A firing distance of approximately 10 m or approximately 500 m is provided. This area then represents the area to be protected or the area to be protected from the object or the infrastructure in which the threat is to be fought. The effectors are set up within the area to be protected in such a way that it is always guaranteed that the plastic projectiles can reach a maximum flight range to dissipate their energy in the event that they do not hit the threat themselves, so as not to damage the infrastructure or injure people.

The effectors, which fire the non-lethal plastic projectiles, especially at high cadence, have their own sensors (sensors), such as their own E / O sensor (e.g. day and IR camera) and their own tracker (follower). The effectors can be quickly straightened in elevation and azimuth using their own straightening system. The necessary control signals for the alignment are generated either by a fire control of a command center, the track data of the effector sensors and / or via a manual control. The effectors with their accessories (sensors, actuators, etc.) are preferably connected to the command center via cables.

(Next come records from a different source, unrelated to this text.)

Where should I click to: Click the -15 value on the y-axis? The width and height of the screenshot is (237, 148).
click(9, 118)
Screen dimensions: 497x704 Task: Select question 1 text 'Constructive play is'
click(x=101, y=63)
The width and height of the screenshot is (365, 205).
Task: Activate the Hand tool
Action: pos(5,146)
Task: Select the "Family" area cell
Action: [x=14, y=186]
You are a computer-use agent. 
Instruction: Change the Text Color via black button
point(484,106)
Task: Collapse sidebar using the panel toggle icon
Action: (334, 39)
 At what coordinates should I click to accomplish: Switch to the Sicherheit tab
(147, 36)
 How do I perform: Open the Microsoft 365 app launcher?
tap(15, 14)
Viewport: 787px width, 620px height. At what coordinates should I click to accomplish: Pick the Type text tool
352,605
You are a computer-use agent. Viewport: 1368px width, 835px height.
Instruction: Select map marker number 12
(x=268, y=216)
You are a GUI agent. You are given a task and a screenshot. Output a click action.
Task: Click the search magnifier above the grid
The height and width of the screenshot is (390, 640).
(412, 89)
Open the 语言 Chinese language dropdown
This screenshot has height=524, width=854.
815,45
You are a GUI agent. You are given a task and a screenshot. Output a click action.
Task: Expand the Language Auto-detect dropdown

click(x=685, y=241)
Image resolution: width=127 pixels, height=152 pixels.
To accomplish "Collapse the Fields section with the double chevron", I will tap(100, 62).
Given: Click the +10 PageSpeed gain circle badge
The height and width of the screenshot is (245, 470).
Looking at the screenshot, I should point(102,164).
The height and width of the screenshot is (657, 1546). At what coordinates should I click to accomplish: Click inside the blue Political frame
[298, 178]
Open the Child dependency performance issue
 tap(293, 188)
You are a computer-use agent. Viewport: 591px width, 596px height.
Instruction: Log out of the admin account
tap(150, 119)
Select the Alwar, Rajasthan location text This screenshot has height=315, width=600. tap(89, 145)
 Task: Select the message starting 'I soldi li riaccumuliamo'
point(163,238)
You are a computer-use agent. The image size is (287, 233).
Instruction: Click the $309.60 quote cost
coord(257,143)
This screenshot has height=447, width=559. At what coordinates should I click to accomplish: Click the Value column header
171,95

Alternatively, in an embodiment not according to the invention, lasers can also be used as effectors, which can destroy the drone. However, this control is currently associated with high costs. In addition, a risk from reflection of the laser radiation cannot be ruled out. Furthermore, the effectors can be directional water cannons. Both alternatives are not part of the invention. Furthermore, the system comprises at least one sensor that is set up in the area to be protected or on the infrastructure to be protected, and preferably continuously tracks the environment can scan approaching threats such as drones. The at least one reconnaissance sensor for detecting a threat and the effectors are set up in such a way that a detection and defense bell (protective bell) is formed around the infrastructure to be protected.

If one or more threats are detected by the at least one sensor (swarm attack), the data are used to calculate which effectors are useful to combat in order to be able to combat the threat optimally and effectively. These are then switched on by the fire control, for example. The selected effector or effectors then use their sensors (trackers) to switch to the threat (s) to be fended off (targets). The data from the sensors are transmitted to the command center. The fire is usually released by an operator. Alternatively, the release can also take place automatically, whereby security queries should then also be integrated into the system.

The automation level shown can also be installed in a lower automated or semi-automated expansion level.

The system is structured in such a way that it can be installed on / on various infrastructures but can also be removed again. This is called a fixed attachment. Fixed installations are not excluded.

According to the invention, it has been shown to create modular platforms that serve to accommodate the effectors, including target tracking and steering (trackers, actuators). The modular platforms enable quick and easy installation on an infrastructure. The different types of effectors can also be installed or included on the platform. Each effector has its own platform. Group integration, i.e. several effectors on the platform are also conceivable.

Another application is the mobile one. The way it works is the same here. In contrast to the fixed installations, the effectors can be set up quickly using tripods or mobile containers, etc. These are equivalent to a modular platform. The mobile platforms with the effectors can also have a sensor that determines their spatial position and preferably transmits this via cable to a command center with fire control. Such a sensor can also be used in the fixed variant. The mobile application has the charm that the protective bell can vary and a current protective bell can be generated here by moving the mobile platforms / effectors.

The energy supply of the fixed as well as the mobile system can be carried out independently in order to be able to work even in the event of malfunctions or to prevent malfunctions by countermeasures.

The system or the individual platforms themselves can be brought or transported by vehicles on land, water or air.

A protection and defense system is proposed for an infrastructure against an approaching threat to the infrastructure, with several effectors. If a threat is detected, at least one of the effectors takes a non-lethal countermeasure that damages the threat and thus preferably causes it to crash. Visual and target tracking means, such as at least one camera and tracker, and at least one directional / actuator drive are assigned to the effectors. The effectors and their visual and target tracking devices are preferably attached to a common modular platform, which in turn can be permanently installed and removed from various infrastructures and can be used as a mobile device. The platforms also have a sensor that determines the spatial position of the effectors.

The invention is to be explained in more detail on the basis of an exemplary embodiment with a drawing.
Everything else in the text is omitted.